Name Type Description Default
input BatchInput

Configuration for the input data.

required
output BatchOutput

Configuration for the output data.

required
state State

State management for the API.

required
**kwargs

Additional keyword arguments for extended functionality, such as model configuration.

{}

classify_image()

Endpoint for classifying an image. It accepts a base64-encoded image, decodes it, preprocesses it, and runs it through the classification model.

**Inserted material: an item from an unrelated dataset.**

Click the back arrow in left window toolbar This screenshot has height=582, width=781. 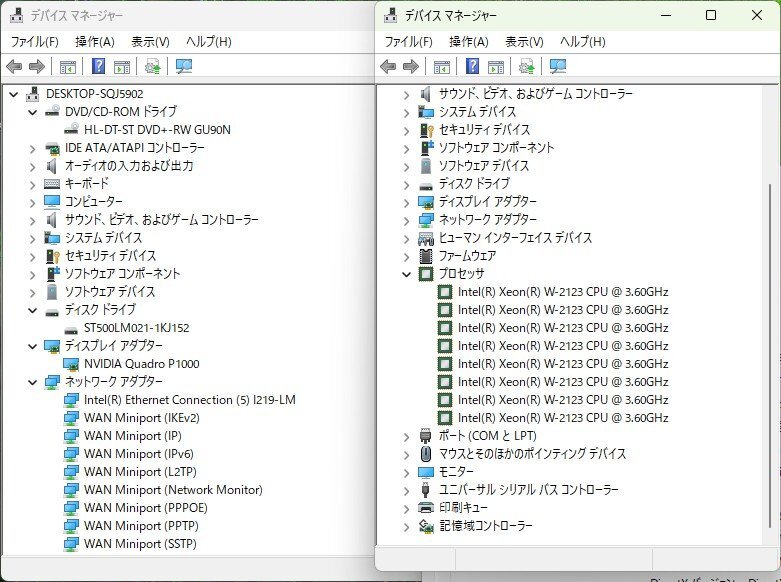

It supports both single-label and multi-label classification by applying the appropriate post-processing function to the model outputs.

Returns:

Type Description
Dict[str, Any]

Dict[str, Any]: A dictionary containing the predictions with the highest scores and all prediction scores.

Dict[str, Any]

Each prediction includes the label and its corresponding score.

Raises:

Type Description
Exception

If an error occurs during image processing or classification.

Example CURL Request:

curl -X POST localhost:3000/api/v1/classify_image             -H "Content-Type: application/json"             -d '{"image_base64": "<base64-encoded-image>"}'

or to feed an image:

(base64 -w 0 cat.jpg | awk '{print "{"image_base64": ""$0""}"}' > /tmp/image_payload.json)
curl -X POST http://localhost:3000/api/v1/classify_image             -H "Content-Type: application/json"             -u user:password             -d @/tmp/image_payload.json | jq

sigmoid(_outputs)

Applies the sigmoid function to the model's outputs for binary classification or multi-label classification tasks.

Parameters:

Name Type Description Default
_outputs np.ndarray

The raw outputs from the model.

required

Returns:

Type Description
np.ndarray

np.ndarray: The outputs after applying the sigmoid function.

softmax(_outputs)

Applies the softmax function to the model's outputs for single-label classification tasks, ensuring the output scores sum to 1 across classes.

Parameters:

Name Type Description Default
_outputs np.ndarray

The raw outputs from the model.

required

Returns:

Type Description
np.ndarray

np.ndarray: The outputs after applying the softmax function.